The US Senate debated an energy bill yesterday that would raise auto fuel economy standards for the first time in nearly 20 years and make oil industry price gouging a federal crime.
Democratic leaders in both the Senate and House said they want broad energy legislation passed before the Fourth of July congressional recess, hoping to dampen growing voter anger over paying well above $3 a gallon at gasoline pumps across the country.
The Senate bill urges automakers to boost their fuel economy to a fleet average of 35 miles per gallon by 2020, about a 40 percent increase over what new cars and the less fuel-efficient SUVs and pickup trucks are required to attain today. The auto standard of 27.5 mpg was last increased 18 years ago. SUVs and small trucks must achieve a fleet average of 22.2 mpg.

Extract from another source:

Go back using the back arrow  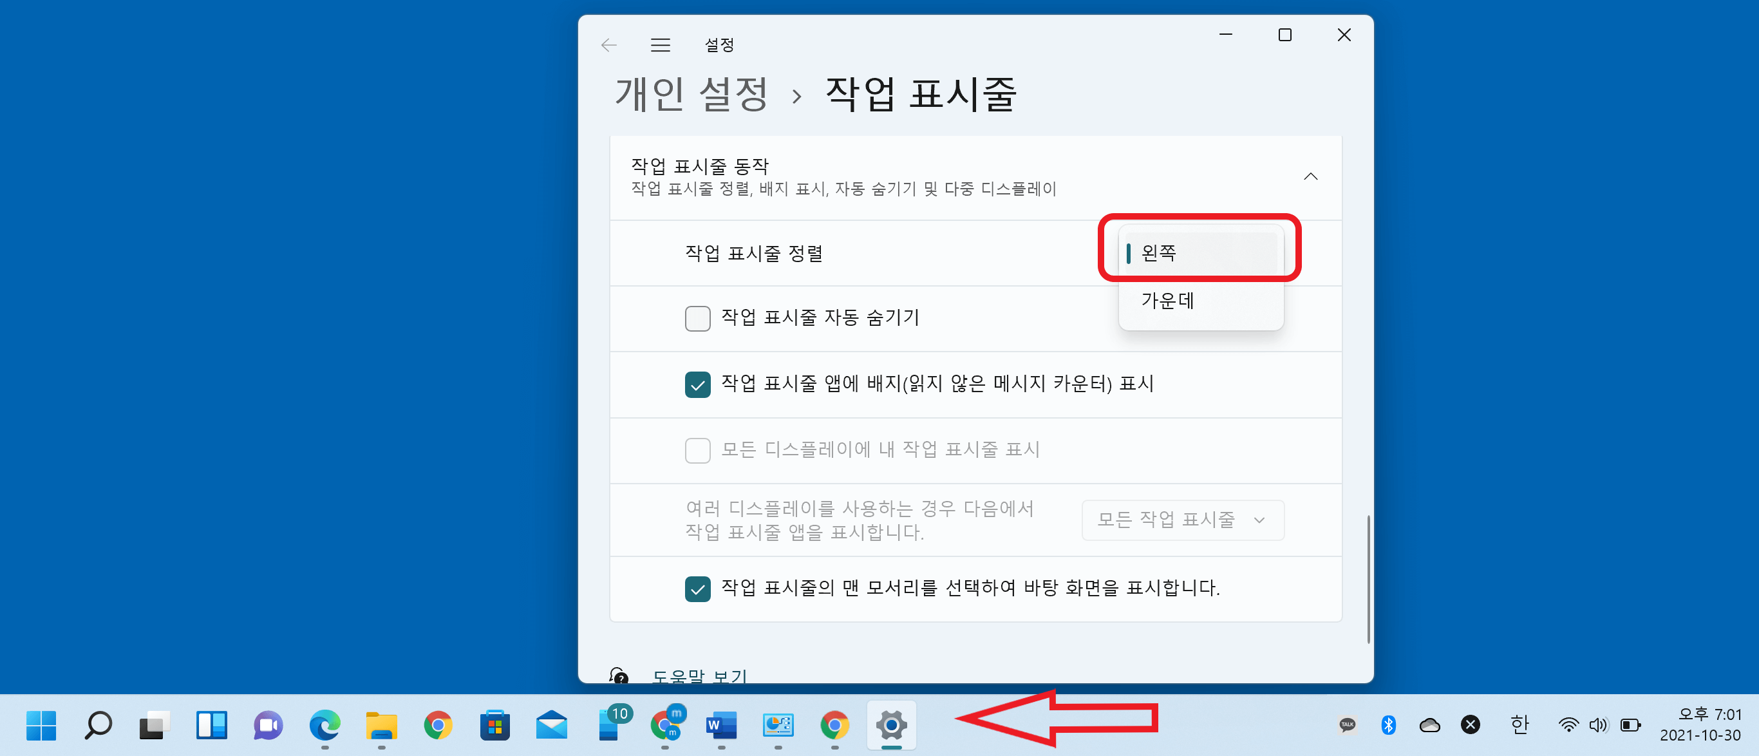click(x=608, y=44)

Majority Leader Harry Reid, D-Nev., said Tuesday the bill would help reduce the country’s reliance on oil – an addiction that consumes more than 21 million barrels a day, nearly two-thirds of it imported.
Typically, the White House issued a statement opposing many of the bill’s most critical parts, including the mandatory increase in automobile fuel economy. It also said President Bush would be urged to veto the legislation if it contained the price-gouging language.
Bush should have stayed in Albania where the local loved him so much one of them even stole his watch.